Two alumni returned to campus to discuss how their companies have made it a practice of generating disruptive innovations.

The solution for a large company like Cisco Systems is to strive for disruptive innovations while sustaining the innovations that have become the bread and butter of their business.

Said Inder Sidhu, WG’91, senior vice president of strategy and planning for worldwide operations at Cisco, “We’re trying to use all the settings of the dial.”

Inder Sidhu, WG’91

They include develop, incubate, spin-in and acquire. The first is the Cisco core business of building the infrastructure of the Internet and involves upward of 20,000 engineers. Cisco has also incubated nine companies to date. It has encouraged 23 spin-ins, whereby it partners and funds entrepreneurs and acquires their company during the startup process. The final step has resulted in more than 100 acquisitions through more traditional means.

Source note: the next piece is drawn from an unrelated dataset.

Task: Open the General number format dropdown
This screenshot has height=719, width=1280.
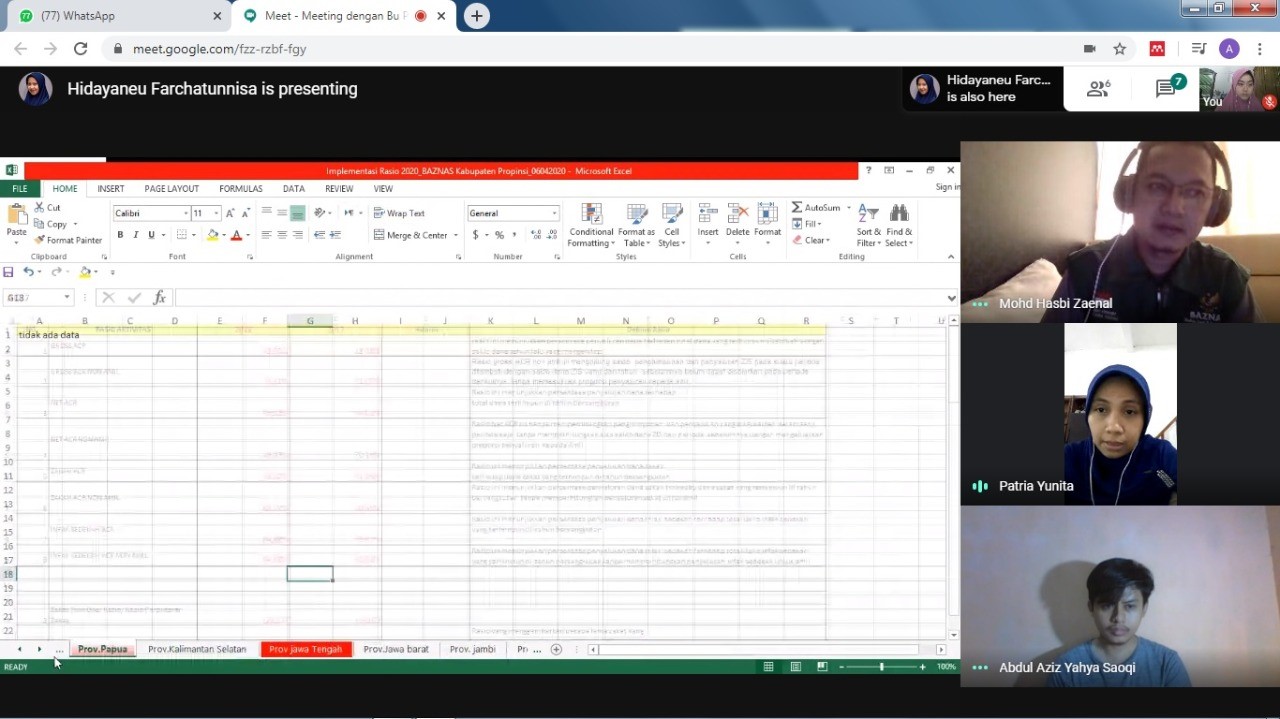Action: click(x=555, y=213)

The strategy has resulted in $1 billion in profits monthly from sustaining innovation, and $1 billion in monthly top-line growth from disruptive innovations.

Roy Rosin, chief innovation officer at the Penn Medicine Center for Innovation and former vice president of innovation at Intuit, was at the software firm as it disrupted three industries to create three billion-dollar businesses. The company’s innovation framework allowed them to increase annual new products six-fold while time-to-market fell dramatically. As this approach filtered back into core businesses, Intuit delivered shareholder returns of 33 times the S&P 500 over a five-year period.

Roy Rosin

He shared his belief, gleaned from his own experiences and from talking with top Wharton innovators, that disruptive innovations can be found by observing what people are actually doing—where they’re struggling and what they’re trying to achieve based on observable behaviors—and not necessarily by asking them.

His other major point: the old style of “command and control” innovation does not work any longer. The key is to embrace cheap, fast failure. Entrepreneurs and companies no longer have time for endless cycles of development, market testing and more testing before something gets to market.

“ideas are pretty worthless unless they’re quickly made tangible, turned into actions and validated,” Rosin said.

Both gentlemen spoke at the Annual Wharton Mack Center Fall Conference on Nov. 9.  The Mack Center creates and provides research-based guidance on managing the risks and rewards of technological innovations that offer new value for customers and firms.